Alle Bauteile wurden mit farbigen Ringen versehen, die sich auf dem Schaltplan wiederfinden. Bei genauer Betrachtung fällt auf, dass C3 und R2 ihre Plätze getauscht haben. Das ist bei Bauteilen, die im Parallelzweig liegen, ohne Auswirkung, im Signalweg darf das aber nicht gemacht werden. Ebenfalls ist es nicht erlaubt, wenn L3 zwischen L2 und C3 oder L4 hinter R3 angelötet wird. Dagegen kann die Impedanzkorrektur auch andersherum in die Polklemmen geschraubt werden.

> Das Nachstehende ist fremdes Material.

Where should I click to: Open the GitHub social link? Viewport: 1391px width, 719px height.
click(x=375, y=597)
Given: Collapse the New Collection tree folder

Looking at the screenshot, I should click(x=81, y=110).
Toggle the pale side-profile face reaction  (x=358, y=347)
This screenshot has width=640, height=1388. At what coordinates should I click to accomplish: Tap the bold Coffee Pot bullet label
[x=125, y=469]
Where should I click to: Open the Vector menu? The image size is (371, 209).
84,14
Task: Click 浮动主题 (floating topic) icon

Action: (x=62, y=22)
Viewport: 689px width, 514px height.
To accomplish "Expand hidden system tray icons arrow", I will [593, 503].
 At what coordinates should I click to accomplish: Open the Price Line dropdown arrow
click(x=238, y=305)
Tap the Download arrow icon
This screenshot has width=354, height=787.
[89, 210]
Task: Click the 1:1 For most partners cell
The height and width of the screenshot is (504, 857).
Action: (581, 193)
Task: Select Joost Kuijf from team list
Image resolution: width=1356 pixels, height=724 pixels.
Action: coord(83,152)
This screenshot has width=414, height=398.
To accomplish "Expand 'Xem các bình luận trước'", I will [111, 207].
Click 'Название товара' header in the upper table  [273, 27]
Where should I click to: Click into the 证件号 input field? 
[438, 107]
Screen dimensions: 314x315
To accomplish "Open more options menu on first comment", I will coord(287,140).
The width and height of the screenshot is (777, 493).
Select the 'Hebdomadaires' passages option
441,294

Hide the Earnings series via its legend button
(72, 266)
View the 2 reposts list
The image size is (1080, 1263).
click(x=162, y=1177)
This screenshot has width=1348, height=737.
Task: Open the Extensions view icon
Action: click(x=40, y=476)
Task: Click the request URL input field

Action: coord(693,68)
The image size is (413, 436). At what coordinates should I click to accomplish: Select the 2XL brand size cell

Ein letztes Problem stellt die Zuordnung der Widerstände dar, die bei Moxen nur durch Farbringe angegeben sind. Um die „lesen“ zu können, gibt es das praktische Tool von Wikipedia, in dem die Bedeutung der Farben in Zahlen und Faktoren übersetzt wird. So befinden sich im Bauteile-Sortiment der BlueNote drei Moxe mit 10 Watt, die sich nur durch die Ringe unterscheiden. Einer weist da braun, grün, gold und rot auf. Übersetzt heißt das:
Braun = 1, grün = 5, gold gleich Faktor 0,1 und rot Toleranz 2% oder in verständlichen Zahlen:
15 x 0,1 = 1,5 Ohm mit maximal 2% Abweichung.

Alle Fragen zum Weichenbau wird dieser Bericht nicht beseitigen, aber es ist doch schon einmal ein kleiner Anfang gemacht, der zu leichteren Verständnis beitragen kann. Fotos der auf einem Holzbrett aufgebauten Weichen sind in fast jeder Bausatz-Vorstellung zu finden. Sollten sie nicht zum eigenhändigen Löten ausreichen, können optional auch Fertigweichen zum Bausatz geordert werden.